Replaced the USB connector on my TL866plus tonight. It has sucked since I got it. The USB plug would frequently fall out. Not a good thing when programming stuff, it could also have easily lead to a brick during a firmware update. At least it was easy to change. If anyone else has a sloppy jack I recommend it be replaced.
You need the newer plus model to program the FM series of FRAM parts. If you buy an older A/CS there is a 99.9% chance it's a counterfeit as they've been discontinued quite a while. I have both and would only buy the plus model. The only limitation is the max Vpp programming voltage which is only needed for some EPROM's and there is a work around if needed. The plus also lets you program 1.8 volt parts.

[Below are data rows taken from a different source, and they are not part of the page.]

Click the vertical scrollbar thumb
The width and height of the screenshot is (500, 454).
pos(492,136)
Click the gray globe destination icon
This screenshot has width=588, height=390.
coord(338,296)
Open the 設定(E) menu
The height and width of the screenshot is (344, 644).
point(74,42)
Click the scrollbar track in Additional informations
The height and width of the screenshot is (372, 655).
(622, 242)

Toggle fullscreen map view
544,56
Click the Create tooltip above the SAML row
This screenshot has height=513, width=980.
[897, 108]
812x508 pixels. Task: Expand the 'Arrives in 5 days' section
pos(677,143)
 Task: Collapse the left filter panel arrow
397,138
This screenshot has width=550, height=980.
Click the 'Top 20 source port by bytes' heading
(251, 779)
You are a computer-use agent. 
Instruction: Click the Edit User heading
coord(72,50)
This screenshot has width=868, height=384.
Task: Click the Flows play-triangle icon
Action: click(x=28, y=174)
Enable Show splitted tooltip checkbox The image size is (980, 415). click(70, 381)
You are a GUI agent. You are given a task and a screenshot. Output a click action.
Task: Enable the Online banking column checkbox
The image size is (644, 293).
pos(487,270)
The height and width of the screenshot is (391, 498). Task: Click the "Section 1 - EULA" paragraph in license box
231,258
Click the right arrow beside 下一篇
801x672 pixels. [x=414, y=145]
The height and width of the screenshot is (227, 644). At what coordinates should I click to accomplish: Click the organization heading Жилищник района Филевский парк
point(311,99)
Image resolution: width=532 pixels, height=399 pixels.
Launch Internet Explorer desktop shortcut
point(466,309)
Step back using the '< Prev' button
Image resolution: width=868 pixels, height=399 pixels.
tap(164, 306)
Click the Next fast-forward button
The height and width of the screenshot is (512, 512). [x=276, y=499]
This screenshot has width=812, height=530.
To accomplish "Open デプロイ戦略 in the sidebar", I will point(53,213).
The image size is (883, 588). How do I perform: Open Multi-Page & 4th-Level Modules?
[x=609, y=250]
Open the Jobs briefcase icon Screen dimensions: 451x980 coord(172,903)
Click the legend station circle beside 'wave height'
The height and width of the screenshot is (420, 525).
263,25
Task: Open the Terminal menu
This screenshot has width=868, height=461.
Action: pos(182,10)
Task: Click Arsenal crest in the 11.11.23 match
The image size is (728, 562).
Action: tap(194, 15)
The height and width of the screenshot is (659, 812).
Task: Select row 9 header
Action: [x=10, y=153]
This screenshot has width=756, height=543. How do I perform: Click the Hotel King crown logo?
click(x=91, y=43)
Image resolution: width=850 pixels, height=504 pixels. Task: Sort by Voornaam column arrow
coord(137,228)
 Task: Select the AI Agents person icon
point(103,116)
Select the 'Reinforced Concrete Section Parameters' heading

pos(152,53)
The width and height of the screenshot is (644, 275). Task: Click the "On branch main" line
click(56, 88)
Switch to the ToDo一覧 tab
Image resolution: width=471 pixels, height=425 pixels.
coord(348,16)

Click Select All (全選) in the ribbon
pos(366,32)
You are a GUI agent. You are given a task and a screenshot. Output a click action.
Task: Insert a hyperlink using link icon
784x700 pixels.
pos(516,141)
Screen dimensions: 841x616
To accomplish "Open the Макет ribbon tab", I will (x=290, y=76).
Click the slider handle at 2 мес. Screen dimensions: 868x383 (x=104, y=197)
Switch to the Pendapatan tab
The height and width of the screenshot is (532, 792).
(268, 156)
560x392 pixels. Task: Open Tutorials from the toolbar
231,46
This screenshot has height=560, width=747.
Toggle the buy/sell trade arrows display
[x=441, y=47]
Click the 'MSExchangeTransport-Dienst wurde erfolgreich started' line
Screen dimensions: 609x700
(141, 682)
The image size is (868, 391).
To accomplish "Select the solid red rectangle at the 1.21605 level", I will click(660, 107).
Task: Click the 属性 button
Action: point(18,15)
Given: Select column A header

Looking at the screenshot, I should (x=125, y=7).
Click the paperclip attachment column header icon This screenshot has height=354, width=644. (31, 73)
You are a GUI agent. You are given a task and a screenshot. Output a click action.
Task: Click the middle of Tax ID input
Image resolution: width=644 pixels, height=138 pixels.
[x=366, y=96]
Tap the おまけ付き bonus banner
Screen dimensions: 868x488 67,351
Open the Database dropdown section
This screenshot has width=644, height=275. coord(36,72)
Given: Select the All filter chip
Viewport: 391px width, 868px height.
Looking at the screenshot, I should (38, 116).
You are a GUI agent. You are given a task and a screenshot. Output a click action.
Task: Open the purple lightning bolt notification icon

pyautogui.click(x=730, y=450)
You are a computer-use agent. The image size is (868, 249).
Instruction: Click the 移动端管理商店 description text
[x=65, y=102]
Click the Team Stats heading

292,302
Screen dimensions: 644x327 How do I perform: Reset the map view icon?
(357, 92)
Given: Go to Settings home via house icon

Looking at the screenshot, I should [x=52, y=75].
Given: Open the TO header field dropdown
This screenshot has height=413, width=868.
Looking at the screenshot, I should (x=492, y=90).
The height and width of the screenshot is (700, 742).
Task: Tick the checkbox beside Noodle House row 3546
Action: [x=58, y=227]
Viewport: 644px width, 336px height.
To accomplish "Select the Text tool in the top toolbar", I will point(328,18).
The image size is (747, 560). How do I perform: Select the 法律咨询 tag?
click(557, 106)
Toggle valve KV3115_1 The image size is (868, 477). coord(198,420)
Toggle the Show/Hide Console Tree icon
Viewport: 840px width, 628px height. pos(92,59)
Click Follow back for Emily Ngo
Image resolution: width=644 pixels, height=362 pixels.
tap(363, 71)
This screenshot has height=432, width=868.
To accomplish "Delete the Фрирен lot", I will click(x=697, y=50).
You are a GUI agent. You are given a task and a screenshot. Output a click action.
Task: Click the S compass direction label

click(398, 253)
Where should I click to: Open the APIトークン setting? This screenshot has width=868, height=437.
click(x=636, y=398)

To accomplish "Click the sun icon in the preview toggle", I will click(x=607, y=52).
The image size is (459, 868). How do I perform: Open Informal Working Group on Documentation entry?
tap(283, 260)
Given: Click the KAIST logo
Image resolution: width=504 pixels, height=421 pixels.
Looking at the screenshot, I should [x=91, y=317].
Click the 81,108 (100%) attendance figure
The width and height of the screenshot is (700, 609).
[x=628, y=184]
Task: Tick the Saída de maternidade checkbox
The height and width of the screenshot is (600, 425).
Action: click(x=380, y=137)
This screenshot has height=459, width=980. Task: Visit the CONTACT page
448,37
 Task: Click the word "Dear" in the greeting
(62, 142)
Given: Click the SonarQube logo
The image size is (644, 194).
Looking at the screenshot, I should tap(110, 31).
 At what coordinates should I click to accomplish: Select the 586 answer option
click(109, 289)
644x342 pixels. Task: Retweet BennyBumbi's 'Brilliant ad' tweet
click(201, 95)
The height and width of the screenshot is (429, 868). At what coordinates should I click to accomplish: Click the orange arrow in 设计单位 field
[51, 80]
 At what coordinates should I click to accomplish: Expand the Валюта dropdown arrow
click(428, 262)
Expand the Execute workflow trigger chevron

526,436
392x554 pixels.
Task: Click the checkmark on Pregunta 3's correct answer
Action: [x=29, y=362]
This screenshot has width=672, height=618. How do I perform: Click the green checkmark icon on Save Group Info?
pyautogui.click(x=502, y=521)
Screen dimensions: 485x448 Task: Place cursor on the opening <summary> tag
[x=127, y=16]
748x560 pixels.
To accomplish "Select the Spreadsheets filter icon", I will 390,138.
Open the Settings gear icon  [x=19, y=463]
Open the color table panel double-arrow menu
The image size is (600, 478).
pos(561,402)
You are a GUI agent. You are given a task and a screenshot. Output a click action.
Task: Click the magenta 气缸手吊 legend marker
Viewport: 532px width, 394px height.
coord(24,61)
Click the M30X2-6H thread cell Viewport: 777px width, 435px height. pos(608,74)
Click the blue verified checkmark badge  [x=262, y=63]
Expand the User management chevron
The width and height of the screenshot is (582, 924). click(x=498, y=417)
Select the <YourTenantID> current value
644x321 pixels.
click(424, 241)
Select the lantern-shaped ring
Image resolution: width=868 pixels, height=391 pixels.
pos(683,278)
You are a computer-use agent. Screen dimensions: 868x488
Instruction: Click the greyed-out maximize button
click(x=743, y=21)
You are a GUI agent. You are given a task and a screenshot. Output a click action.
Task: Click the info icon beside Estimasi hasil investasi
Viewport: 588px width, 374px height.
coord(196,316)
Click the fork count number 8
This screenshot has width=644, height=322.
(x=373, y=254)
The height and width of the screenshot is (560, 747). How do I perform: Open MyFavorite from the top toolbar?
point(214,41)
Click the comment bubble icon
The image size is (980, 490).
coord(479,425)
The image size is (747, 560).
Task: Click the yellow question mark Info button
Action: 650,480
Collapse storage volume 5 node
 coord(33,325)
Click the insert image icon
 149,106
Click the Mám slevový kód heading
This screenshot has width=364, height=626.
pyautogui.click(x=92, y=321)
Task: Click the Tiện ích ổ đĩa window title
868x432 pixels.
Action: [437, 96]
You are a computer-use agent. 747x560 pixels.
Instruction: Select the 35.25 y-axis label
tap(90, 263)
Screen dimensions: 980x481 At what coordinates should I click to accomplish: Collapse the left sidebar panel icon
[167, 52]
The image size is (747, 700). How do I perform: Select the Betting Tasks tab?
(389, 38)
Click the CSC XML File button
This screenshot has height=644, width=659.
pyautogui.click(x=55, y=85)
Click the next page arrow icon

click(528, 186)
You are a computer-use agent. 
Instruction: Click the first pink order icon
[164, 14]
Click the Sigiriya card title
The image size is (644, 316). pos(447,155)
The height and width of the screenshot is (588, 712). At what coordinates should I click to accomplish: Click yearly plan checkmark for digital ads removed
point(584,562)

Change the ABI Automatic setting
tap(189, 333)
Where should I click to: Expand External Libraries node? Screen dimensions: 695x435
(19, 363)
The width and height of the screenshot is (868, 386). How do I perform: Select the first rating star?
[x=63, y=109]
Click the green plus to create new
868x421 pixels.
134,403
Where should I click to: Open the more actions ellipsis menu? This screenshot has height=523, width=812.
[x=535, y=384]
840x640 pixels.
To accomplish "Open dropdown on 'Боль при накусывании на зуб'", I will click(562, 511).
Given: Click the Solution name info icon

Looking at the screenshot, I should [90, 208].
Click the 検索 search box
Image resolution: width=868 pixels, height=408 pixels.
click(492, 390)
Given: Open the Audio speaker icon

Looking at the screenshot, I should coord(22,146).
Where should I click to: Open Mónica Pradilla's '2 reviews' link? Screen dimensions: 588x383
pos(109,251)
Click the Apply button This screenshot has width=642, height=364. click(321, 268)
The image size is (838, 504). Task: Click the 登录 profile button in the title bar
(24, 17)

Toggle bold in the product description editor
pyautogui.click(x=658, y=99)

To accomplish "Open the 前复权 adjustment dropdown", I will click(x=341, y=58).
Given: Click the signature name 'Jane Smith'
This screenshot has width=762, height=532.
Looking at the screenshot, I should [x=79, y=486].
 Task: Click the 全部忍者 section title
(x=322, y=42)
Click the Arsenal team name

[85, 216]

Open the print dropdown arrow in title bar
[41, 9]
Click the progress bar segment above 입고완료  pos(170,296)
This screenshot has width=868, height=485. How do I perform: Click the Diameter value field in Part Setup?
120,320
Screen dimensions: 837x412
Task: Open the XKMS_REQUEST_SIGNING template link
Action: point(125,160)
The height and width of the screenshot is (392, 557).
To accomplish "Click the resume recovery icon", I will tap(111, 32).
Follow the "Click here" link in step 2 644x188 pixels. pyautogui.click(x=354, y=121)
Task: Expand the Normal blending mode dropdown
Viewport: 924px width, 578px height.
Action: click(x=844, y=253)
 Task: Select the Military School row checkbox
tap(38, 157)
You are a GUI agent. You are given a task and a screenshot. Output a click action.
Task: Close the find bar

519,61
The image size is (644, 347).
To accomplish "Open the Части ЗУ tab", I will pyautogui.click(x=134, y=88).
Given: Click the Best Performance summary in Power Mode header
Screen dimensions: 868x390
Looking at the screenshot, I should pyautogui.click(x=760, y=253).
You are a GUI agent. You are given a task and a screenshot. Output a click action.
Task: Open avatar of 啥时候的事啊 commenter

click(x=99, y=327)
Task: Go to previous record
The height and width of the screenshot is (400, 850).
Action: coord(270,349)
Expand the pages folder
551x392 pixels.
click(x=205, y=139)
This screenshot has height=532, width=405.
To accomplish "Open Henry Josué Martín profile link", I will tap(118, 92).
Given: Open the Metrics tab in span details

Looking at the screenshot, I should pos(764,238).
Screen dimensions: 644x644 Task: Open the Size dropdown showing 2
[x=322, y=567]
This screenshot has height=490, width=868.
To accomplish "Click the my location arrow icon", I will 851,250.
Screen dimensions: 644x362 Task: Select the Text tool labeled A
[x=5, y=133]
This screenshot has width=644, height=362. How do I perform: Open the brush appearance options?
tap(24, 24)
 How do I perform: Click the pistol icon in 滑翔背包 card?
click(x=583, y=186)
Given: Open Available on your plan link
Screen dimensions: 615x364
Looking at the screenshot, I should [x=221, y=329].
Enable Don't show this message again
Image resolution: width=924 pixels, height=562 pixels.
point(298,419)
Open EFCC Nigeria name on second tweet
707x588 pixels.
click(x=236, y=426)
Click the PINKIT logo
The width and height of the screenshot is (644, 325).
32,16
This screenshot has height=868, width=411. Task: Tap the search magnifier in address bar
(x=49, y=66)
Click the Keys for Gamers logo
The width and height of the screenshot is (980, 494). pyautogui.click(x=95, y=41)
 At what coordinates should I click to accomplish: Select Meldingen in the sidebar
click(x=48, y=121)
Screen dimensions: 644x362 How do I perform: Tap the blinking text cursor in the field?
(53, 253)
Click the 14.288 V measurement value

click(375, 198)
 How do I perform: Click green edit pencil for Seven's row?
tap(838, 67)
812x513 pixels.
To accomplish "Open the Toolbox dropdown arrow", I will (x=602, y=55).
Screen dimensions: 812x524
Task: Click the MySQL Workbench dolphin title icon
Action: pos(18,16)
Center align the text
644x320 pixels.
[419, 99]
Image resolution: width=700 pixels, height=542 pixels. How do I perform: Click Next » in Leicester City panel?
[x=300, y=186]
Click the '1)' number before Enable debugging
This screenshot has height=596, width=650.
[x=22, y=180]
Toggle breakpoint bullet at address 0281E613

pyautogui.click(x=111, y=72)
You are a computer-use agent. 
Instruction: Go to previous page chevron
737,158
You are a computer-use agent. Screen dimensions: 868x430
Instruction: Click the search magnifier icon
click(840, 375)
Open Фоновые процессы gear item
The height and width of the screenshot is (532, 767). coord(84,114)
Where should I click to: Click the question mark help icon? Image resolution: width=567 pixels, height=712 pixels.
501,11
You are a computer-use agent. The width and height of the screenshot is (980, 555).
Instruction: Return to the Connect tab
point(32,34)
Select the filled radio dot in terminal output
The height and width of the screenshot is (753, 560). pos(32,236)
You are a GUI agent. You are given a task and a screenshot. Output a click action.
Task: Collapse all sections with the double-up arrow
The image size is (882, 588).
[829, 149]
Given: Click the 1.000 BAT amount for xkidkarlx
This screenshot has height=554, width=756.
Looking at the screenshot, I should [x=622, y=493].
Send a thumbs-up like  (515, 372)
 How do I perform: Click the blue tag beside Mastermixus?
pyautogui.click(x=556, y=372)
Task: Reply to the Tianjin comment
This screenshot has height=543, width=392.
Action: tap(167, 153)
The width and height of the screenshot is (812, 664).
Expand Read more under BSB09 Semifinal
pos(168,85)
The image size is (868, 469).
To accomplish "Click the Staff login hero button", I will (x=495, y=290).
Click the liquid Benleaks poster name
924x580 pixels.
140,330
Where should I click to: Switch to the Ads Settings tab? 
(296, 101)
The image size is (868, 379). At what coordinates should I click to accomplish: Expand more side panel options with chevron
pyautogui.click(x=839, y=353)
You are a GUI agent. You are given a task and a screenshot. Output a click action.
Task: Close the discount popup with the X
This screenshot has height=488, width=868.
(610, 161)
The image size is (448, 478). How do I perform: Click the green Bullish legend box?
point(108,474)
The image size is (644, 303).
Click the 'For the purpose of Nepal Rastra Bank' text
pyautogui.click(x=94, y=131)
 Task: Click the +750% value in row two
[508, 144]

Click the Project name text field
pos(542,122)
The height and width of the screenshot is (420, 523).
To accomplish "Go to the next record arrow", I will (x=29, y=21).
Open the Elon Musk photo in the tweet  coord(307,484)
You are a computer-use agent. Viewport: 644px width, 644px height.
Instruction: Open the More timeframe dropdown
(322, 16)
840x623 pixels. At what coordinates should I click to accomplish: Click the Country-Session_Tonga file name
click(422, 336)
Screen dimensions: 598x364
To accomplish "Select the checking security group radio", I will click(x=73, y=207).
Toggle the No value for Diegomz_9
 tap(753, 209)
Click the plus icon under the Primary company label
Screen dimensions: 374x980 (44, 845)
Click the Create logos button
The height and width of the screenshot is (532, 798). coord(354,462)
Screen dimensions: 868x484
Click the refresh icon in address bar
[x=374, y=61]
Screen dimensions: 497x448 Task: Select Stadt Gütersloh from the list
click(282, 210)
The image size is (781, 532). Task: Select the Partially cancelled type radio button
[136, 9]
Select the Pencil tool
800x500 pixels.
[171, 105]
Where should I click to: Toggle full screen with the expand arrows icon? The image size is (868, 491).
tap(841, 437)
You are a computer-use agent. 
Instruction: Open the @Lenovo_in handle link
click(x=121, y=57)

...the newer plus model...The only limitation is the max Vpp programming voltage which is only needed for some EPROM's and there is a work around if needed.
That's the other problem.
I cannot understand, why the manufacturer did not support 21/25V anymore...
Is there a workaround from the manufacturer?
Does the TL866A counterfeits work reliable?
I cannot understand, why the manufacturer did not support 21/25V anymore...
Is there a workaround from the manufacturer?
I guess the large majority of customers is not interested in programming legacy EPROMs, so XGecu are not losing a lot of the addressable market and could probably save a few pennies in the design.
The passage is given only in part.